Pantula Rama added vitality to the rare ragas that she rendered in her concert.

It was a concert by the husband and wife duo. Dr. Pantula Rama was accompanied on the violin by her husband M.S.N. Murthy. That proved to be a mighty musical combination especially in the rare ragas that she took up for detailed elaboration, viz., Dhenuka, Garudadhwani and Kanthamani.

Our forefathers found that each raga is a distinct musical entity by itself and has well-defined characteristics. They are solid musical facts. This was clearly evident when Dr. Pantula Rama handled a raga. In the ragas that she chose for this concert, there were not many compositions; yet she succeeded in giving them a form and vitality too. It requires immense skill, technical capacity, creative faculty of a high order and detailed knowledge of the lakshanas of ragas to effortlessly elucidate them. All the three alapanas had an unusual beginning. They had several dynamic phrases too. And yet, there was not a single repetition of an alpa or kvachit prayoga!

In ‘Theliyaleru Rama’ (Dhenuka) of Tyagaraja, the modulation in the kalpanaswaras was sweet. After the alapana in Garudadhwani, she commenced the kriti, ‘Thathvameruga Tharama’ (Rupakam) from the anupallavi. This composition also had fine kalpanaswaras.

In Kanthamani, she offered a delectable RTP. The alapana was expansive and thanam, short and sweet. The pallavi, ‘Neeye Gathi Sri Kantha Mani’ was in Khanda jati Triputai. She rendered it in three speeds and Tisram. Pallavi had a short ragamalika with Nalinakanti and Rasali added on.

The highlight of the concert was Tyagaraja’s immortal Sahana composition, ‘Giripai,’ an MDR favourite. After a leisurely alapana, Pantula Rama prefixed a Mukundamala sloka. The Pallavi had 18 sangatis, each bringing out the devotional mood of the kriti. The swaras were at the charanam, ‘Pulakangithudai.’ Perhaps to sustain the pensive atmosphere, she chose to render all kalpanaswaras in the first kala.

She commenced her vibrant concert with the Vasantha Varnam.
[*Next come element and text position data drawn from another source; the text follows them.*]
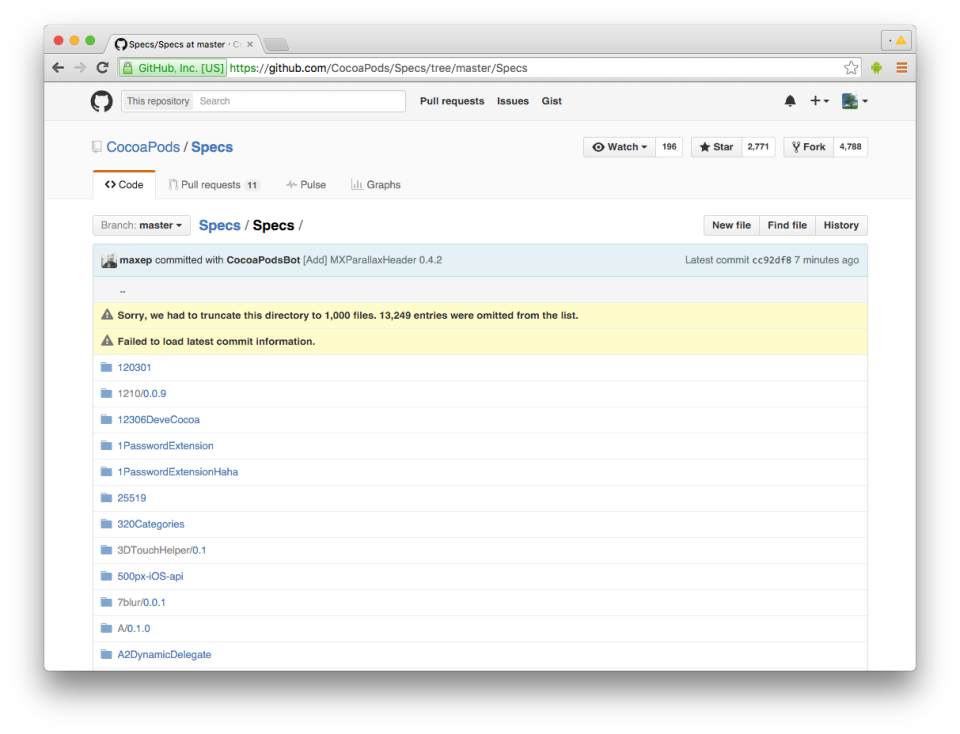Click the GitHub octocat logo
This screenshot has height=734, width=960.
click(x=101, y=101)
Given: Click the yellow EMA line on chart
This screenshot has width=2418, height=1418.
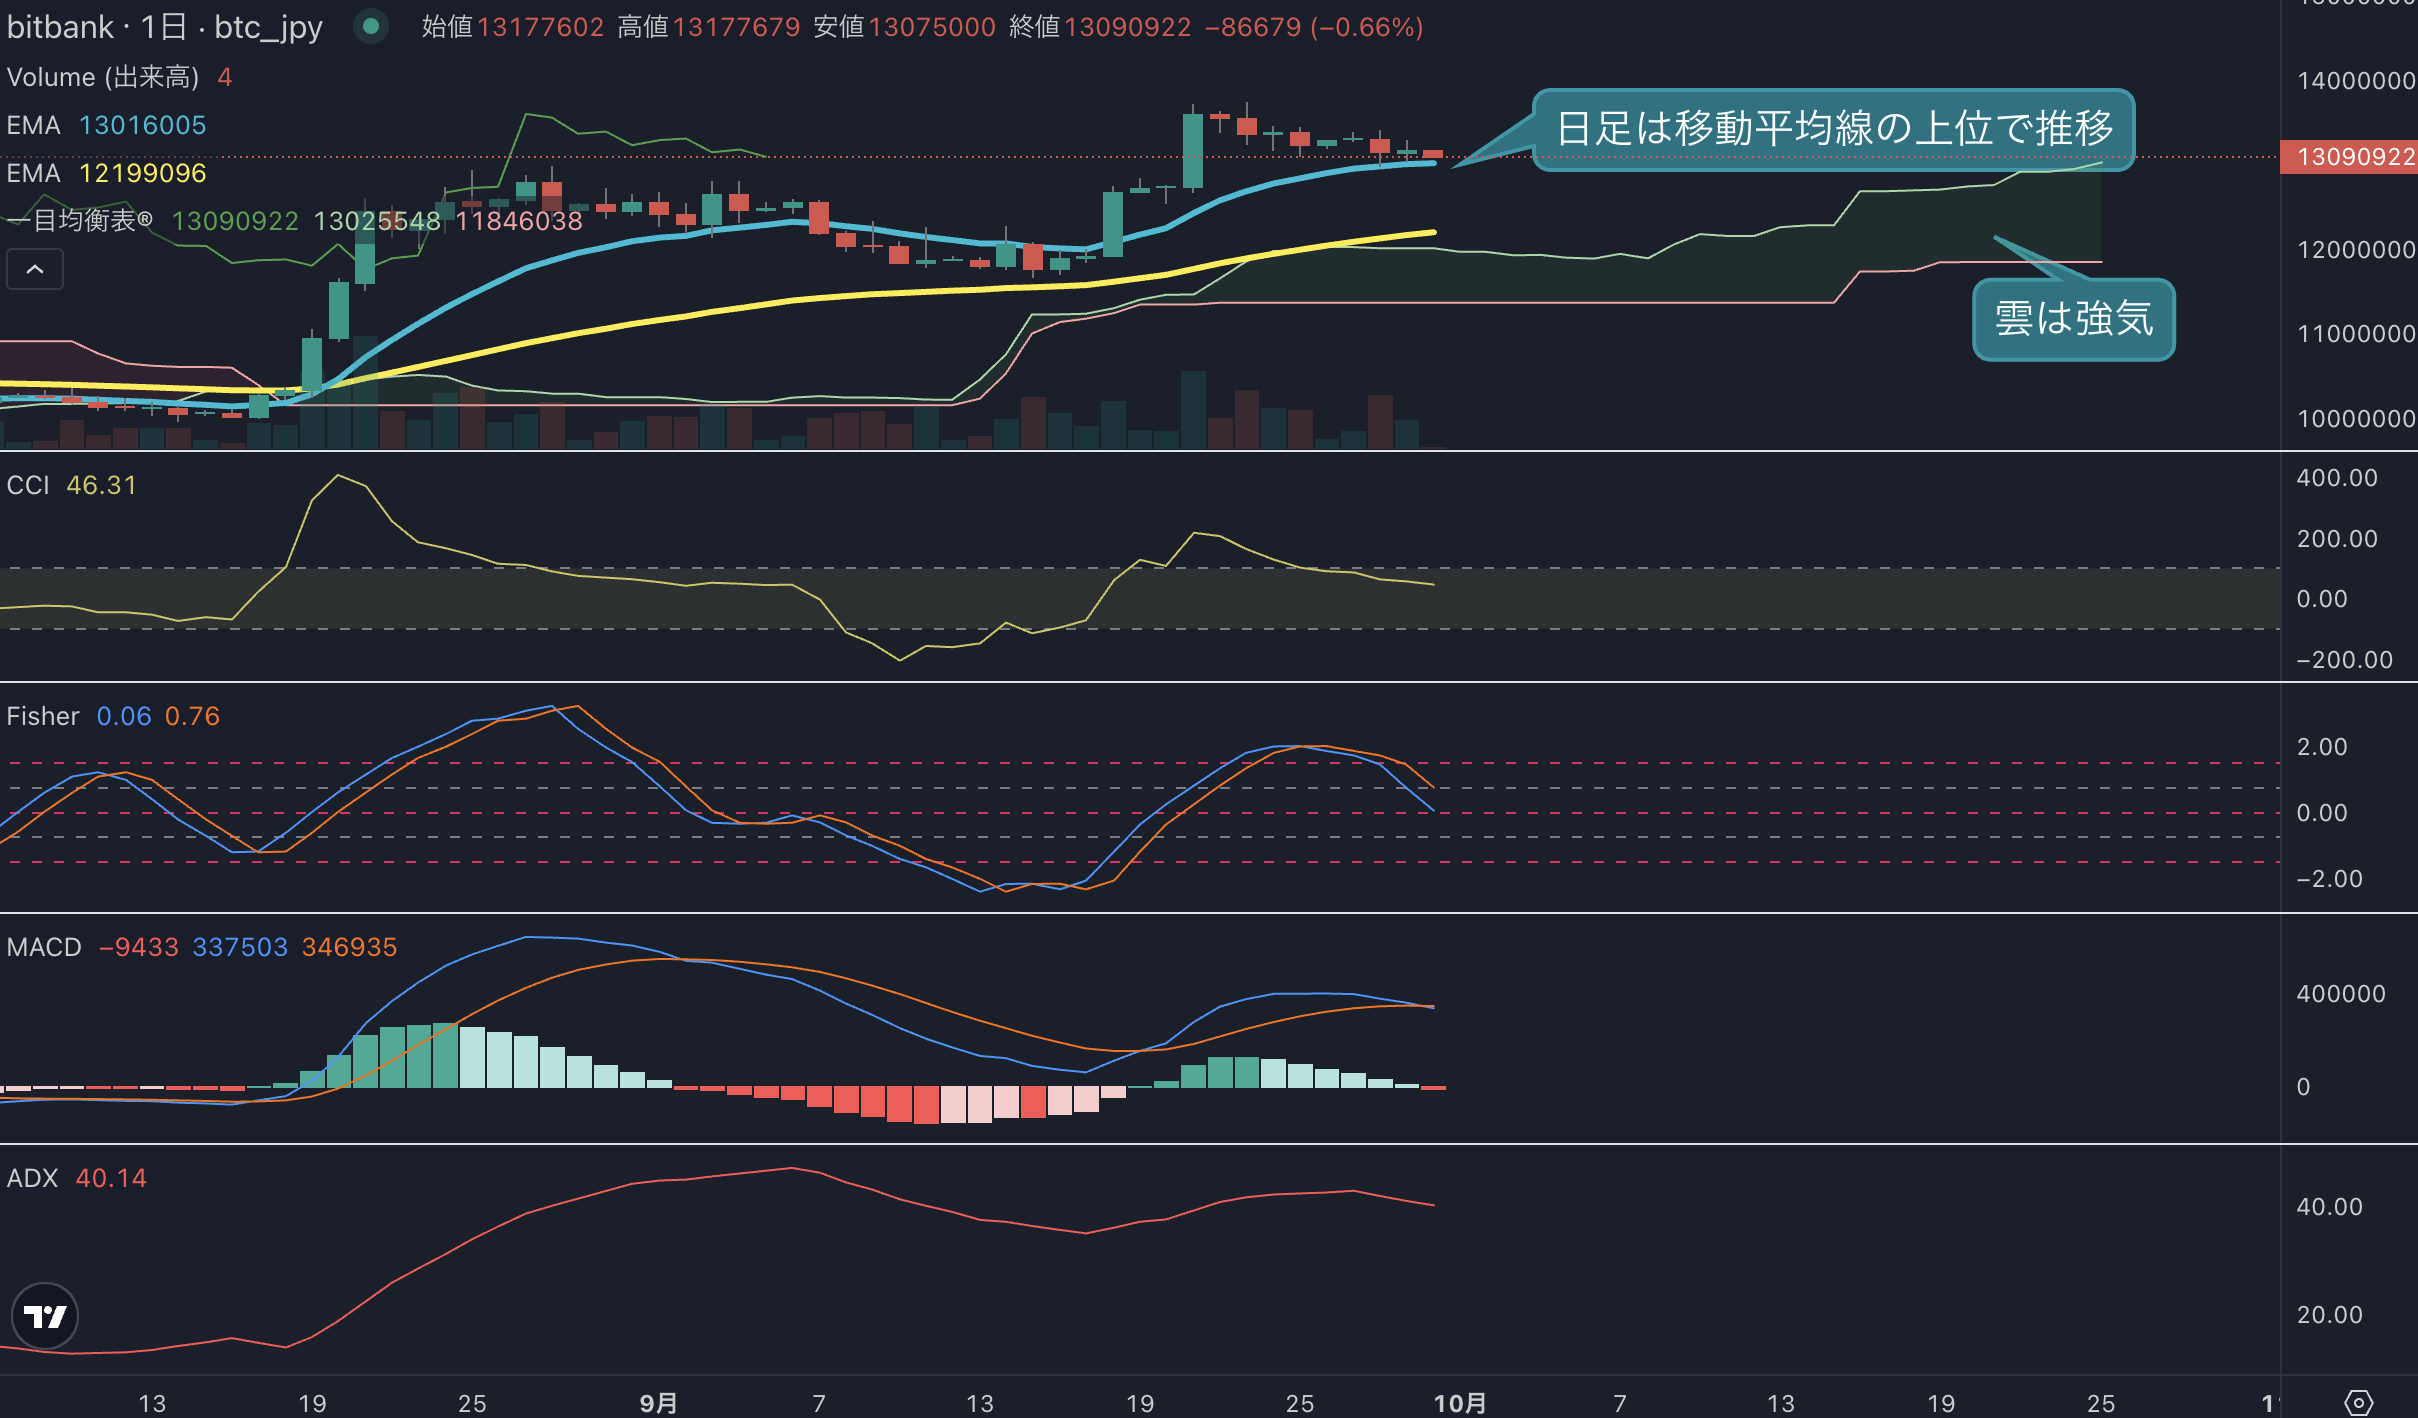Looking at the screenshot, I should [x=900, y=292].
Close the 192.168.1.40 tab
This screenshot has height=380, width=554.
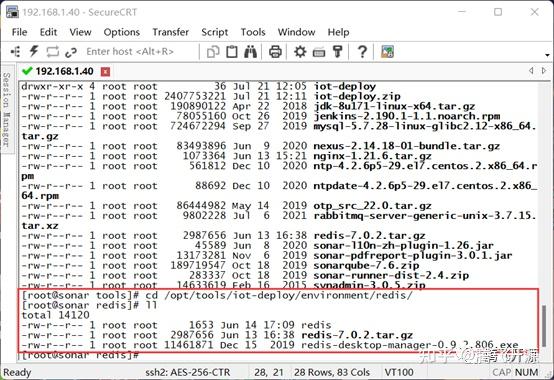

Her’s is a briga-laden saareeram and that gives an extra sweetness to her renderings. After a brief sketch of Kalyani, she offered Dikshitar’s ‘Ganapathe Mahapathe’ in Rupakam. The kalpanaswaras were at ‘Himadri Suta Moda,’ the madhyamakala sahitya. ‘Govardhana Giridhari,’ the tarangam in Darbari Kanada was sweet.

M.S.N. Murthy’s violin has an extra-ordinary resonance. His delineation of the four ragas was of high quality. In his Sahana alapana, an Ubhaya Vakra raga, created a distinct mood. Similarly in the kalpanaswaras in Kanthamani, he offered several rare phrases effortlessly.

J. Vaidyanathan, the wizard of rhythm, lent excellent support to the concert enriching it all the while. Besides total mastery in laya, he has an uncanny anticipation, an asset to any mridangam artist. His concluding korvai in the thani after RTP received spontaneous applause. On the ganjira, K.V. Gopalakrishnan is an expert artist and an asset to any recital. He knows when to remain subdued and when to open up.